You can keep iTunes Radio, Spotify, Pandora and the like. I like collecting my music, just as I have since I was a kid. I’ll never sell my audio CDs or get rid of vinyl. Between that and stuff I’ve downloaded from iTunes and other music services like Amazon.com and Emusic.com, I’m somewhere in the vicinity of 24,000 songs. I also use iTunes Match, which has a 25,000 song limit. What happens when I hit the limit? Turns out things get weird.

Recently Kirk McElhearn, who writes the iTunes Guy column for Macworld, explained to a reader what will happen when that limit is reached. McElhearn writes:

One problem is that when you hit the 25,000 track limit, all sorts of strange things happen. I’ve heard from people who’ve told me that uploads get wonky, that iTunes displays various error messages about connecting to the servers, and that, even after a number of tracks are culled, there can still be issues.

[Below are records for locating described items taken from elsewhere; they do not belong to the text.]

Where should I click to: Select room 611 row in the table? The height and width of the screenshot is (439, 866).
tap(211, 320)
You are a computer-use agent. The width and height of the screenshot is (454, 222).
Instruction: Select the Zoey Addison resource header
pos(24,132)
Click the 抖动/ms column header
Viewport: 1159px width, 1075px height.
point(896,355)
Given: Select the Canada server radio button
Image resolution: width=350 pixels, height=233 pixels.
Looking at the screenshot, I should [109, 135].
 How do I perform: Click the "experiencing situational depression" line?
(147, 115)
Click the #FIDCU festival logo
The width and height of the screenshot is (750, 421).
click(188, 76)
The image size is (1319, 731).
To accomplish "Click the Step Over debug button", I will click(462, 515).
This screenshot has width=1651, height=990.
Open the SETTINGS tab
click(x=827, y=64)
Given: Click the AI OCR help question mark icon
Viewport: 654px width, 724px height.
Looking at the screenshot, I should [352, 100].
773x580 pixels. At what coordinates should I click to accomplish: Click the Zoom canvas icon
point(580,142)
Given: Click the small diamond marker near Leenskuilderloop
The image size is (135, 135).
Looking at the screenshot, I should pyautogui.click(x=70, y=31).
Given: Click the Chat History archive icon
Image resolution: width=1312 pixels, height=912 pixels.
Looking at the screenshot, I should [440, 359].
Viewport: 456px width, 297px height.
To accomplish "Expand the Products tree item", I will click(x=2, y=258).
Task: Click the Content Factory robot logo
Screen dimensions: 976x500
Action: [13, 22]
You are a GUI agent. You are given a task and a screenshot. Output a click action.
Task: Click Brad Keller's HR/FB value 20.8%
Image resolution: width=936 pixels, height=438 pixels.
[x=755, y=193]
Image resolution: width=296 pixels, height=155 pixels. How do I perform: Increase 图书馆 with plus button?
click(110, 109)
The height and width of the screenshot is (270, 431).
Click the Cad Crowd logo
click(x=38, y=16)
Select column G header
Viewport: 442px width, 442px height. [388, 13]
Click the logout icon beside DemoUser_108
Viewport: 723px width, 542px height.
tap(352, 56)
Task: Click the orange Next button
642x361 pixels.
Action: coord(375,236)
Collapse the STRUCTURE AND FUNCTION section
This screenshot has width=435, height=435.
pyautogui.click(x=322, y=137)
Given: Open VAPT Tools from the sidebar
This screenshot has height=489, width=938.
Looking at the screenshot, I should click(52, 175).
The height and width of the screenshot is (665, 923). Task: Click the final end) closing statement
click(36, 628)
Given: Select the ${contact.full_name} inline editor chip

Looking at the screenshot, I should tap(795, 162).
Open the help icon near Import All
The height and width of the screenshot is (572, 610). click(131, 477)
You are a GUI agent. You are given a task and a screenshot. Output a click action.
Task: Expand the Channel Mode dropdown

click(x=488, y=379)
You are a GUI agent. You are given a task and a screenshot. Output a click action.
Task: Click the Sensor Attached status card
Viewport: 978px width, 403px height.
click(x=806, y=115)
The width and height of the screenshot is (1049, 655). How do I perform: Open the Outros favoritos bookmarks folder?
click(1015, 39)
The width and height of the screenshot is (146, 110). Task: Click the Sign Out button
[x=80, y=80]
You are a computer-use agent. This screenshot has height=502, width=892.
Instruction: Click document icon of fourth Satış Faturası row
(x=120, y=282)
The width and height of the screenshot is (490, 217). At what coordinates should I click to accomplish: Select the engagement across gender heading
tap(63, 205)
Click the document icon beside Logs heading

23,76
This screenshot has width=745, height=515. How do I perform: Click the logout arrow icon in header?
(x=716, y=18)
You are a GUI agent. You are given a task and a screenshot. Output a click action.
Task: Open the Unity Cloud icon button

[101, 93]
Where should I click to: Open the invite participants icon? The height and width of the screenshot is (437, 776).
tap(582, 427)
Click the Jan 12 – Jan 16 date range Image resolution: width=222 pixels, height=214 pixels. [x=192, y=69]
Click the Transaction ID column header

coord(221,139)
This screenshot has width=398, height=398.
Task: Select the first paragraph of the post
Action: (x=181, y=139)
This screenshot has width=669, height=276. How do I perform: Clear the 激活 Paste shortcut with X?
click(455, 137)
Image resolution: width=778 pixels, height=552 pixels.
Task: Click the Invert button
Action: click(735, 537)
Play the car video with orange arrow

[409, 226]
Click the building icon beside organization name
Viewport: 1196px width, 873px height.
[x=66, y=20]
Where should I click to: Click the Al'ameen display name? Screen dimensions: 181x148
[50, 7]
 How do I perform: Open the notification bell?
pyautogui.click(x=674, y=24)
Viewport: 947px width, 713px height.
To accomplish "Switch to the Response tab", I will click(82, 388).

Sometimes, even after getting a library below the 25K mark, it won’t upload new songs, even though iTunes Match says it’s updating. Sometimes it’s hard to download songs. And automatic updating can be unreliable.

Based on my current rate of acquisition, I’m less than a year from hitting that 25,000 song threshold. It’s an existential dilemma for me. for obvious reasons. There’s some good news here, though. If you’ve bought music from iTunes, that doesn’t count against your 25,000 song limit. Only music you’ve acquired through other means — ripping from audio CD, or other download services — seems to affect the limit.

If you’re like me, you’ve probably used iTunes and a lot of other methods of adding music to your library. If you want to know how many of your songs are from iTunes, there should be a “Purchased” list in the iTunes sidebar, right below “iTunes Store.” That may not give you a complete list, however. To be sure, you can create a Smart Playlist to figure it out. Here’s how:

To make a smart playlist that shows all your iTunes songs

  1. Open iTunes
  2. Click on the File menu.
  3. Select New then select Smart Playlist.
  4. Make sure Match the following rule: is checked, then…
  5. Select the pop up menu that says “Artist” and change it to “Kind.”
  6. Make sure the next pop up menu says “contains.”
  7. type “Purchased AAC” in the text field.
  8. Click the OK button.

iTunes will generate a smart playlist containing all of the files that you’ve bought from iTunes. For me that’s 2241 songs, so I’m a little further back from my 25K limit than I thought.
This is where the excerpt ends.